Pression du secteur en faveur d'une réforme
La réaction négative reflète une frustration plus large des banques face au manque de clarté dans la résolution des litiges de paiement. Selon les règles en vigueur, une banque réceptrice peut inverser ou ajuster un paiement si elle estime qu'une erreur s'est produite, mais les critères définissant ce qu'est une erreur restent flous. Cette ambiguïté, selon les dirigeants du secteur, crée des opportunités pour ce que les critiques décrivent comme du « salami-slicing » — effectuer de multiples petites déductions qui, individuellement, ne déclenchent pas d'alarme mais qui, collectivement, atteignent des sommes importantes.
L'American Bankers Association a commencé à rédiger des propositions de modification des règles qui exigeraient le consentement explicite de la contrepartie avant tout ajustement de paiement supérieur à 100 000 dollars, selon une personne proche des discussions. La proposition imposerait également un délai de notification de 48 heures et créerait une procédure d'arbitrage formelle pour les déductions contestées.
Un contrôle réglementaire accru
La Réserve fédérale a pris note des préoccupations du secteur. Un porte-parole de la Fed a déclaré que la banque centrale « examine le cadre actuel des paiements interbancaires et évalue si des mises à jour sont justifiées pour garantir l'intégrité et l'efficacité du système de paiement ». La Fed a mis à jour le Règlement J pour la dernière fois en 2018, lorsqu'elle a apporté des modifications techniques aux règles de recouvrement de chèques et de transfert de fonds.
Cet incident survient à un moment où le secteur bancaire fait déjà l'objet d'une surveillance réglementaire accrue. Les résultats des tests de résistance annuels de la Fed, publiés cette semaine, montrent que les 31 plus grandes banques américaines détiennent 1 100 milliards de dollars de capitaux — au-dessus des minimums réglementaires — mais les tests ont également identifié le risque opérationnel comme une préoccupation croissante dans l'ensemble du secteur.
Pour JPMorgan, ce litige s'ajoute à une série de problèmes réglementaires.
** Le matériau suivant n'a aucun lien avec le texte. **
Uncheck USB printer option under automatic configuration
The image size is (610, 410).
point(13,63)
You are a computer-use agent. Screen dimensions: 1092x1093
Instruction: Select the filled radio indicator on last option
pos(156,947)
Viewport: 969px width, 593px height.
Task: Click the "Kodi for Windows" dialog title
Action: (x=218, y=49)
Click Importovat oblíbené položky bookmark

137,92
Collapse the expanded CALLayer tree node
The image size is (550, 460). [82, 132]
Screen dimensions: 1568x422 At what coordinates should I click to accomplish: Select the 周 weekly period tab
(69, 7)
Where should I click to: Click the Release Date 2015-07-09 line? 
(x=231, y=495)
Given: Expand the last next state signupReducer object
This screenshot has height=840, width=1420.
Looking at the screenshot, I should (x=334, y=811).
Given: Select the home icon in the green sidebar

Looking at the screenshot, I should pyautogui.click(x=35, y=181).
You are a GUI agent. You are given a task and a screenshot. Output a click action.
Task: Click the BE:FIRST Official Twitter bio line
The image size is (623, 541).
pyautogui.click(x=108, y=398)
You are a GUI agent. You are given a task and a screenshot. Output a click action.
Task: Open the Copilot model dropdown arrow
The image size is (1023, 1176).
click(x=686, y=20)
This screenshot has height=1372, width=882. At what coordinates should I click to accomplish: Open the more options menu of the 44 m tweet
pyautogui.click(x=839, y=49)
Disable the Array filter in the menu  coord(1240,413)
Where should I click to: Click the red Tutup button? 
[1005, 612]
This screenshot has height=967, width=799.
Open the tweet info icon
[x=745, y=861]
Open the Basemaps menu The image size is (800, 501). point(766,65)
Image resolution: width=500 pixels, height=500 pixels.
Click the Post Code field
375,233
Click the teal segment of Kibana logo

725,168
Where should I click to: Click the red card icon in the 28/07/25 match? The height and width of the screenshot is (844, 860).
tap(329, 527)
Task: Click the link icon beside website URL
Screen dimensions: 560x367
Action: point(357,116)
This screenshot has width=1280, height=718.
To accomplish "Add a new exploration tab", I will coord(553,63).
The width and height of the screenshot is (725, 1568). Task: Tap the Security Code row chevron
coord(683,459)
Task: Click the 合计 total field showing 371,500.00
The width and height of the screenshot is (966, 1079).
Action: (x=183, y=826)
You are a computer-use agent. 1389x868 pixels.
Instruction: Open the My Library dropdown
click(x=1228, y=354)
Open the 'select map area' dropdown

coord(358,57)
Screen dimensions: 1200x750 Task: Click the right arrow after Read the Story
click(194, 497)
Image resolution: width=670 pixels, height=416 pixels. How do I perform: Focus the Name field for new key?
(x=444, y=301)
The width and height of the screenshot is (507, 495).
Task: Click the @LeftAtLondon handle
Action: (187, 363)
La banque a payé 348 millions de dollars d'amendes en 2024 liées à des défaillances dans la surveillance des transactions et a dû faire face à un contrôle renforcé de ses contrôles internes. Les 4 millions de dollars en jeu dans l'incident du salami sont négligeables par rapport aux 4 100 milliards de dollars d'actifs de JPMorgan, mais les répercussions sur sa réputation et la réaction du secteur qu'il a déclenchées pourraient s'avérer bien plus coûteuses.
Si le secteur parvient à faire adopter des modifications réglementaires, les banques pourraient faire face à des coûts de conformité plus élevés et à des exigences de traitement des paiements plus rigides. La Clearing House, qui gère le système de paiement central américain utilisé par les plus grandes banques, devrait publier un livre blanc sur les modifications réglementaires proposées d'ici la fin du troisième trimestre, ouvrant la voie à ce qui pourrait être la refonte la plus importante des règles de paiement interbancaire en une décennie.